October 4, 2013 at 10:22 am
Ok, this will get you started with sample data:
create table #groupings (
ID int,
EventName varchar(255),
Venue varchar(255),
EventDate datetime
)
insert into #groupings
values (1,'Football','Arena','2013-10-04 09:58:42.670'),
(2,'Football','Arena','2013-10-04 09:58:42.670'),
(3,'Football','Arena','2013-10-04 10:45:42.670'),
(4,'Football','Arena','2013-10-04 09:58:42.670'),
(1,'Soccer','Field','2013-10-04 09:58:42.670'),
(2,'Soccer','Field','2013-10-04 09:38:42.670'),
(3,'Soccer','Field','2013-10-04 09:58:42.670'),
(4,'Soccer','Field','2013-10-04 09:28:42.670')

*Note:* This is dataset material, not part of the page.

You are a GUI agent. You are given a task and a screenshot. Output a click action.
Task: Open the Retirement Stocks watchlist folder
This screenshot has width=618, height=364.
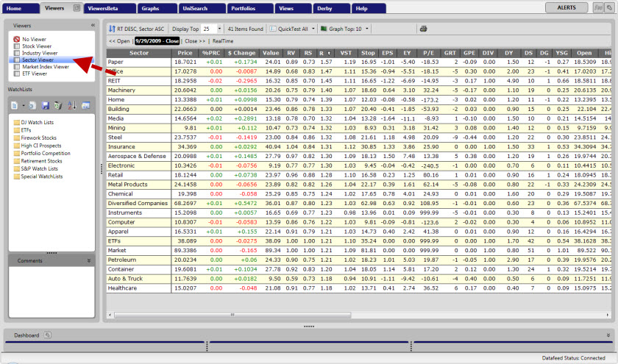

select min(EventName) EventName, Venue, EventDate,
stuff((select ',' + cast(ID as varchar) from #groupings where Venue = g.venue and Eventdate = g.eventdate for xml path ('')),1,1,'') IDs
from #groupings g
group by Venue, EventDate
order by venue, eventdate
drop table #groupings
This gives me:
EventName VenueEventDate IDs
FootballArena 2013-10-04 09:58:42.6701,2,4
FootballArena 2013-10-04 10:45:42.6703
SoccerField 2013-10-04 09:28:42.6704
SoccerField 2013-10-04 09:38:42.6702
SoccerField 2013-10-04 09:58:42.6701,3
and what I need is:
EventName VenueEventDate IDs
FootballArena 2013-10-04 09:58:42.6701,2,3,4
SoccerField 2013-10-04 09:58:42.6701,2,3,4
I know, group on EventName and Venue instead of time but that's not possible as the Event names in my real life data are all different and I have no option but to group on Venue and DateTime (thus the min(EventName) to homogenize them).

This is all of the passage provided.